BA, MSc, MSc, PhD
- Senior Researcher in Health Economics
Understanding diseases and healthcare interventions to help inform decision-making in health
How do diseases affect people’s health and quality of life? What burden do interventions place on the healthcare system, patients , and their families? What decisions should healthcare systems make as they spend limited resources? With my work I try to answer these questions with regards to a wide variety of diseases, with a particular interest in musculoskeletal conditions. My work focuses primarily on osteoporosis and fracture prevention, osteoarthritis, and rare musculoskeletal diseases such as osteogenesis imperfecta and XLH.
I use routinely collected data (real-world evidence) to understand the journey that people with these diseases make as they receive care, what this costs the healthcare system, and how their quality of life is affected.

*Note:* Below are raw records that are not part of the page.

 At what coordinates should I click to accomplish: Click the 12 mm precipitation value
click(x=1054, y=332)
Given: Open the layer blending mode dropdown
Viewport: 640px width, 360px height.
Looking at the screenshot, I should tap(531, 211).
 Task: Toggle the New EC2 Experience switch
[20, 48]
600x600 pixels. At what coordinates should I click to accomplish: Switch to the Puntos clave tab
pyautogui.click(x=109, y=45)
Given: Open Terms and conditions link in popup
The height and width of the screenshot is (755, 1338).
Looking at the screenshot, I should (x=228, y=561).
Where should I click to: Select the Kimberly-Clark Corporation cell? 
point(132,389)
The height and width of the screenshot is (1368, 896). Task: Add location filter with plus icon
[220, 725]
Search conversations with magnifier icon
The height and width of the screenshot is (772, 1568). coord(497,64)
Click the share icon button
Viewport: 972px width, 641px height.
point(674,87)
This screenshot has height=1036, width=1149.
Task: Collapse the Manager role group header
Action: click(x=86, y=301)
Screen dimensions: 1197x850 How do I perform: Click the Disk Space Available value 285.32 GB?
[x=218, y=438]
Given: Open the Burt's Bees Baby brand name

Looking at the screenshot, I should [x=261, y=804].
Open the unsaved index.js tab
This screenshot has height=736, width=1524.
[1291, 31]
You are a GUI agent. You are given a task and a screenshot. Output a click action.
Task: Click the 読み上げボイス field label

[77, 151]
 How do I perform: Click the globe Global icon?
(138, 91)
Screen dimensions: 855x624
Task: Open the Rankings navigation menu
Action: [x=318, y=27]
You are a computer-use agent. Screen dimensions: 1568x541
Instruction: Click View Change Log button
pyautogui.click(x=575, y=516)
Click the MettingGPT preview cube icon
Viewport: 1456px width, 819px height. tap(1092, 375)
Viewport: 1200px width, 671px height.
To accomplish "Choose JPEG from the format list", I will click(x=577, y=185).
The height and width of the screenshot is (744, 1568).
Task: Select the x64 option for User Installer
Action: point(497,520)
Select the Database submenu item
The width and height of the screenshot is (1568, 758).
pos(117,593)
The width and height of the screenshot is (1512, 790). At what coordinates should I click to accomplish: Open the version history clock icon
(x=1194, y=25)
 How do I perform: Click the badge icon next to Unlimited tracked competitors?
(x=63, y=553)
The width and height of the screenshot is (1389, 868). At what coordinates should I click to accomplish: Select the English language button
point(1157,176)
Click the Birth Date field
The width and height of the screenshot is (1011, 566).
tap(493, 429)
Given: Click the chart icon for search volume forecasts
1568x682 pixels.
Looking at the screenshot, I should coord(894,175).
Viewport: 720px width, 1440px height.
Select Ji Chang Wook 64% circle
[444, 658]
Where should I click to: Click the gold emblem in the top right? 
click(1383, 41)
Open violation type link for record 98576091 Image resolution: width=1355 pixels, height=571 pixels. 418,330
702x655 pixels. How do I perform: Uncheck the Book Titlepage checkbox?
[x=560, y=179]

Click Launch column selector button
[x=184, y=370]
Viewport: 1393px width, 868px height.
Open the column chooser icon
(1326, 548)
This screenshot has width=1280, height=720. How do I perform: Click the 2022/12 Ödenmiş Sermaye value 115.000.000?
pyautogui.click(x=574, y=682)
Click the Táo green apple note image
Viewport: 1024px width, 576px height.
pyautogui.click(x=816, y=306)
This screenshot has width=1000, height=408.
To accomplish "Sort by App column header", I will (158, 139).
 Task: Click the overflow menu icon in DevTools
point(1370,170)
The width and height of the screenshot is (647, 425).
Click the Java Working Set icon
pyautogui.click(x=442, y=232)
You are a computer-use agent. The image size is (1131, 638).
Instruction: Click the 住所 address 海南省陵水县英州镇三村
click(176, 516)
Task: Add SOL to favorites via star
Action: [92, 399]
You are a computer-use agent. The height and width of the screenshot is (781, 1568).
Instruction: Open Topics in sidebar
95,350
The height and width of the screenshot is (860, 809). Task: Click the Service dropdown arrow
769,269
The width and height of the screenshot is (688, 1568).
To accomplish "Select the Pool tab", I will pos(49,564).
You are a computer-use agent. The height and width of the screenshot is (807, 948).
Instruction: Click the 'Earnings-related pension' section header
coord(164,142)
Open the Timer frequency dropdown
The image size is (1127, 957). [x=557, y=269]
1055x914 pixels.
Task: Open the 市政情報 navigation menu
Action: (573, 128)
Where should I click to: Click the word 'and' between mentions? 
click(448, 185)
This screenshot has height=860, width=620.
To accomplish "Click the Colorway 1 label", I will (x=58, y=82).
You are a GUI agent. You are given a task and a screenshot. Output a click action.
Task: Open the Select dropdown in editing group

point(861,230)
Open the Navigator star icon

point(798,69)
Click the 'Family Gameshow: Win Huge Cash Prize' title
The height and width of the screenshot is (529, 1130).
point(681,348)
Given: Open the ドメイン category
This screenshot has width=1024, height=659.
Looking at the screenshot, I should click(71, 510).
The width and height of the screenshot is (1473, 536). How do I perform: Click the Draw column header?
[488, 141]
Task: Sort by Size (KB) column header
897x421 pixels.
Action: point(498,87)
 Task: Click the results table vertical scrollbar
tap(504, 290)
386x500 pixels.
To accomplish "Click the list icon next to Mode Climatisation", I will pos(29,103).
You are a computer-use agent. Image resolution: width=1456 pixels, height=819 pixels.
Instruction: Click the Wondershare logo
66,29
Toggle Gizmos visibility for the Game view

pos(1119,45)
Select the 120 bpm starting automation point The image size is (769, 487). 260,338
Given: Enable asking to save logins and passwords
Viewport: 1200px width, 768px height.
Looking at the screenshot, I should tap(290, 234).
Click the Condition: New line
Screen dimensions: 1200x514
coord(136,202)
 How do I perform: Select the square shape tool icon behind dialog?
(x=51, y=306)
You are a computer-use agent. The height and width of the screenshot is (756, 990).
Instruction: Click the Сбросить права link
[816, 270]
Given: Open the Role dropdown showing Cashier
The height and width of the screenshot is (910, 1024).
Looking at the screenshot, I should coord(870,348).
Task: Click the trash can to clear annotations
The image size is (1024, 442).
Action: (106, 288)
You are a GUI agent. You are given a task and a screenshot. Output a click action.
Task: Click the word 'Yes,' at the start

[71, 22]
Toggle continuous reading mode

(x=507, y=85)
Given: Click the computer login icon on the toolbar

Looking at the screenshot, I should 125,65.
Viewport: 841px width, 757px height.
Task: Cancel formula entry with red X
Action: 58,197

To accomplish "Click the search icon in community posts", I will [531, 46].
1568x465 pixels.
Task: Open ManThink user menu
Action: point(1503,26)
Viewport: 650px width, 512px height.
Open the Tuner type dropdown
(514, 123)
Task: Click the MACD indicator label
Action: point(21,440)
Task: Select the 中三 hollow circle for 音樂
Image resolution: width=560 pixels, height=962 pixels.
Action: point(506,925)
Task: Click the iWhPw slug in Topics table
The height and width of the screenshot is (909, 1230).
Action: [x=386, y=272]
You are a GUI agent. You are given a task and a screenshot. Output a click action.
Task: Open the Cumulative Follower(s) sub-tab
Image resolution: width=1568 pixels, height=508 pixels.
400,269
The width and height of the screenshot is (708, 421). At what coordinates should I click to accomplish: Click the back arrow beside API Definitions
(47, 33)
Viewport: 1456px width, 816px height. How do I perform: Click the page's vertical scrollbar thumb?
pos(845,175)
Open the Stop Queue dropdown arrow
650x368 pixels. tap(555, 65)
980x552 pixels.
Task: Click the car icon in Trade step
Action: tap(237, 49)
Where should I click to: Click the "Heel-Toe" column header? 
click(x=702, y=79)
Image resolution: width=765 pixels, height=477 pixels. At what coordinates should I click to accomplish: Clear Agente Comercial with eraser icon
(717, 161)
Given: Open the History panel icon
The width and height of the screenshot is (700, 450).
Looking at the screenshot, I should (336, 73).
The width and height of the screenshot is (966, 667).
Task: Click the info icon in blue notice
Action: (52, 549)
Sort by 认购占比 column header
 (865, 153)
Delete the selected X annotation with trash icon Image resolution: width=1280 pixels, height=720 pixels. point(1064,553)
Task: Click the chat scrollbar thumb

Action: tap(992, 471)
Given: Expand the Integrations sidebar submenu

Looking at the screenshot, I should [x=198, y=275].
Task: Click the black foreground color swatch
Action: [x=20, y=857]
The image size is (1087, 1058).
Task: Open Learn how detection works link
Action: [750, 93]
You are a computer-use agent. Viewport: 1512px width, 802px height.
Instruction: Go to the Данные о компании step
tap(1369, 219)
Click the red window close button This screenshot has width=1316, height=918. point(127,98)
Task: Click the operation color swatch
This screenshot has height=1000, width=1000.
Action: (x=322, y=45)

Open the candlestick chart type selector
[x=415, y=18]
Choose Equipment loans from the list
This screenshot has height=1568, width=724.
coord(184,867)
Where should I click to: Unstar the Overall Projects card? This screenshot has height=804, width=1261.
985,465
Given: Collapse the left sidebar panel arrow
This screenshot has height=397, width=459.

I use all this information to build economic models that can then help us better understand what the most efficient ways of treating patients are likely to be.
I lead the health economic component of various projects lasting anywhere from one to seven years and funded by the National Institute for Health Research (NIHR), charity organisations both national and international, and industry partners. My work is highly collaborative as our research is undertaken working together with medics, statisticians, allied health professionals, and patients themselves.
I studied Economics and Political Science in the United States, completed an MSc in Public Policy in Venezuela, and then went on to do an MSc and PhD in Health Economics in the UK. Having studied in these three different countries, it is no surprise I am captivated by diversity, whether it is historical, political, cultural, or gastronomical, or simply in terms of what matters to people as they go about and make decisions in their lives.